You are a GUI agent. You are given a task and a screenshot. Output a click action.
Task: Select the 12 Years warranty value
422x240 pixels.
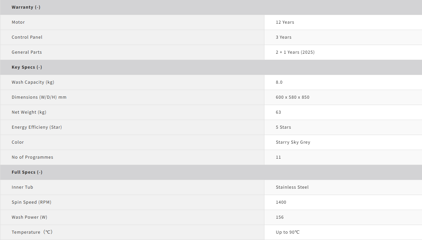click(x=285, y=22)
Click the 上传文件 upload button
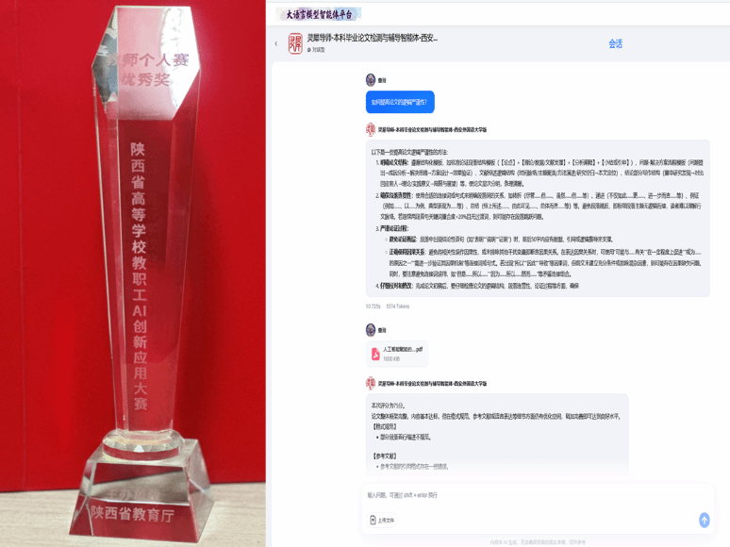The image size is (730, 547). (x=382, y=520)
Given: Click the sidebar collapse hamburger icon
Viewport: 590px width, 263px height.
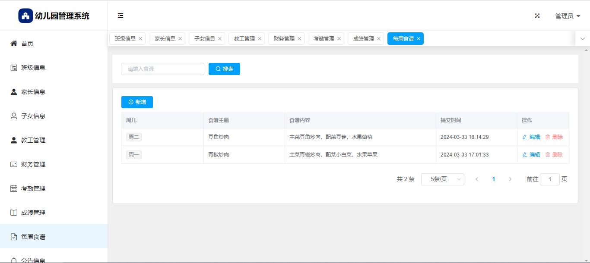Looking at the screenshot, I should coord(121,16).
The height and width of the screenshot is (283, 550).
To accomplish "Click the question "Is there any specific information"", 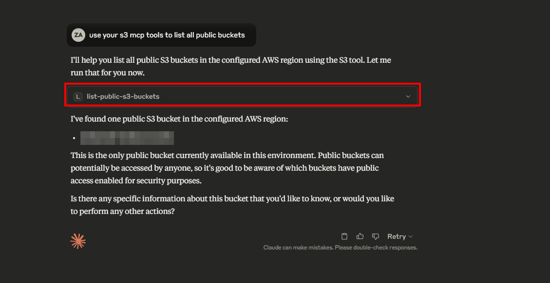I will click(x=232, y=205).
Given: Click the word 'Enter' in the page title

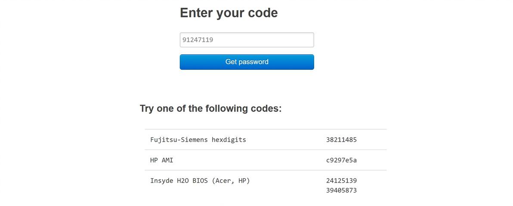Looking at the screenshot, I should [196, 13].
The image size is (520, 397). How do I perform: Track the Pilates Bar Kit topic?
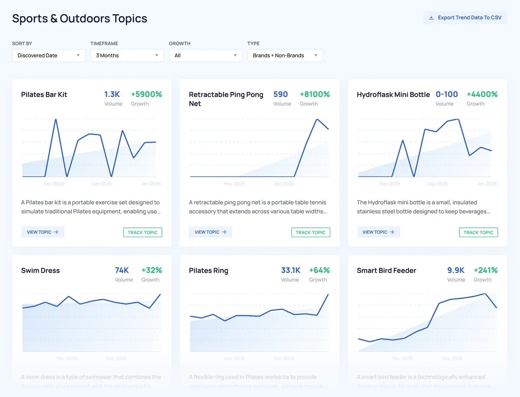143,232
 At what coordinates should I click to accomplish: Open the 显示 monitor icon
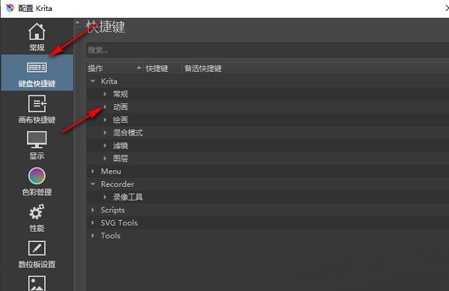point(37,140)
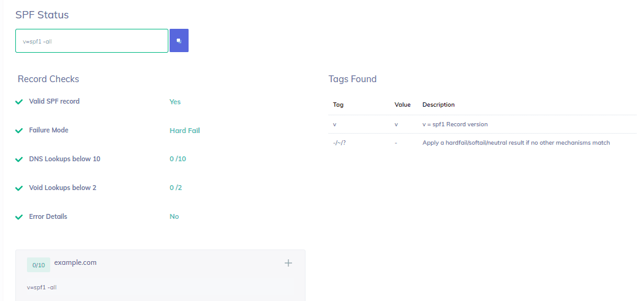Click the checkmark beside Error Details
This screenshot has height=301, width=638.
pos(19,217)
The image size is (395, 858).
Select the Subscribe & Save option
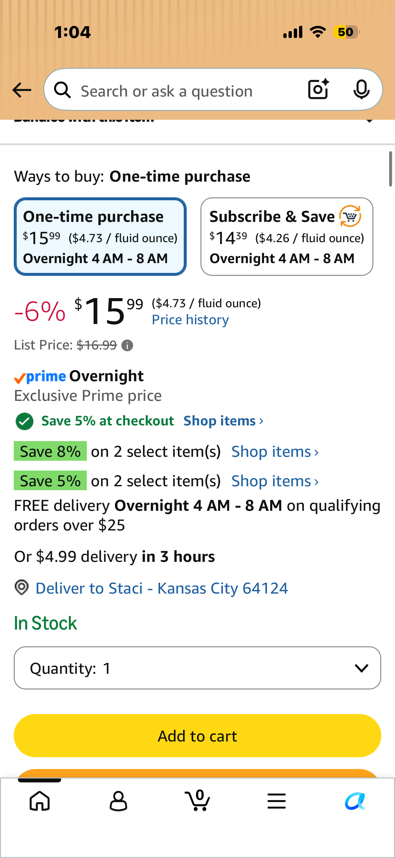click(x=287, y=236)
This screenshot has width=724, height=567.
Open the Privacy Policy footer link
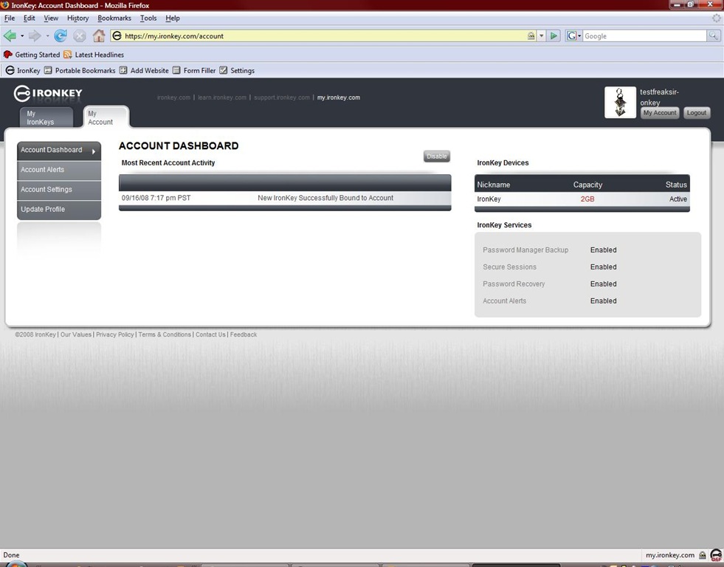coord(115,334)
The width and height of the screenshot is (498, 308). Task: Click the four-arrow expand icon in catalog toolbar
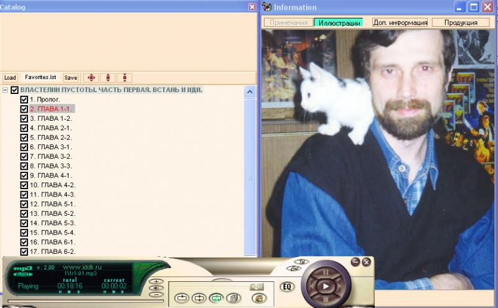pos(92,78)
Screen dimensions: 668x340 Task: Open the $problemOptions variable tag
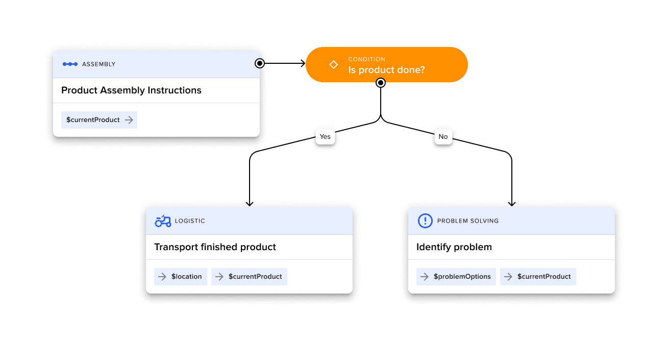click(x=456, y=276)
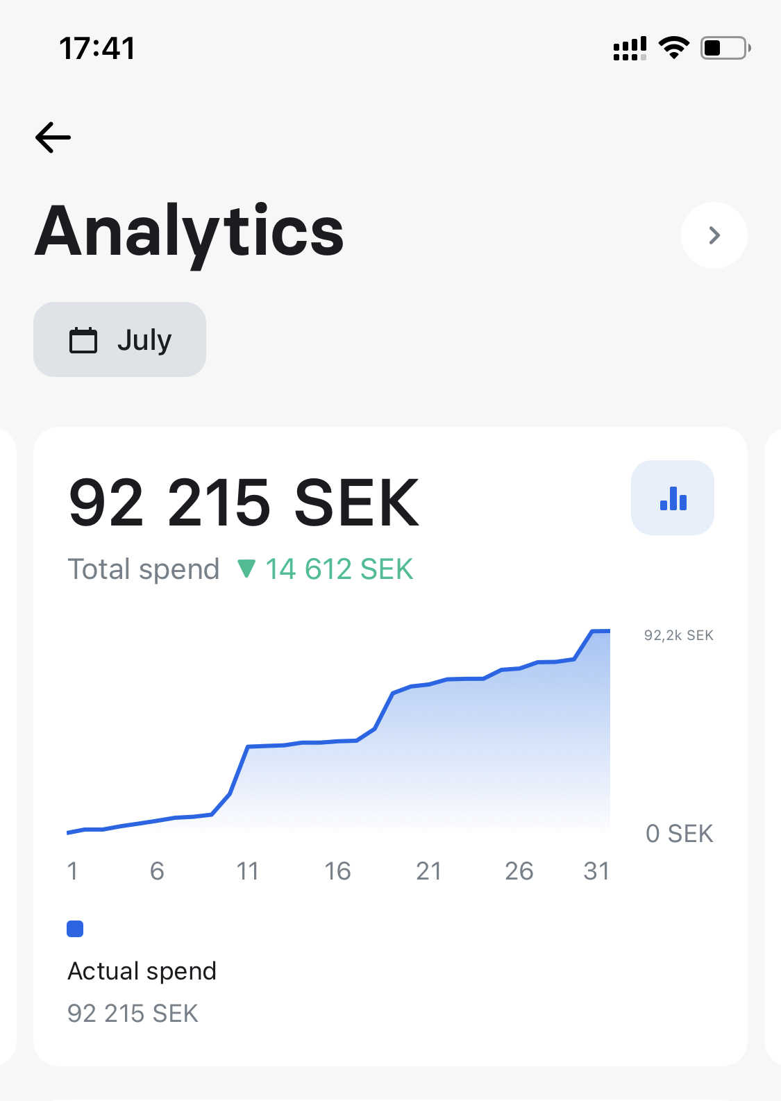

◆ Instructions for the task ◆
Once the line containing "Screen dimensions: 668x340" is located, write out exactly that line and each one after it to the end of the records above, excluding pictures and nothing else.

◆ Your solution ◆
Screen dimensions: 668x340 Task: Open the $problemOptions variable tag
click(x=456, y=276)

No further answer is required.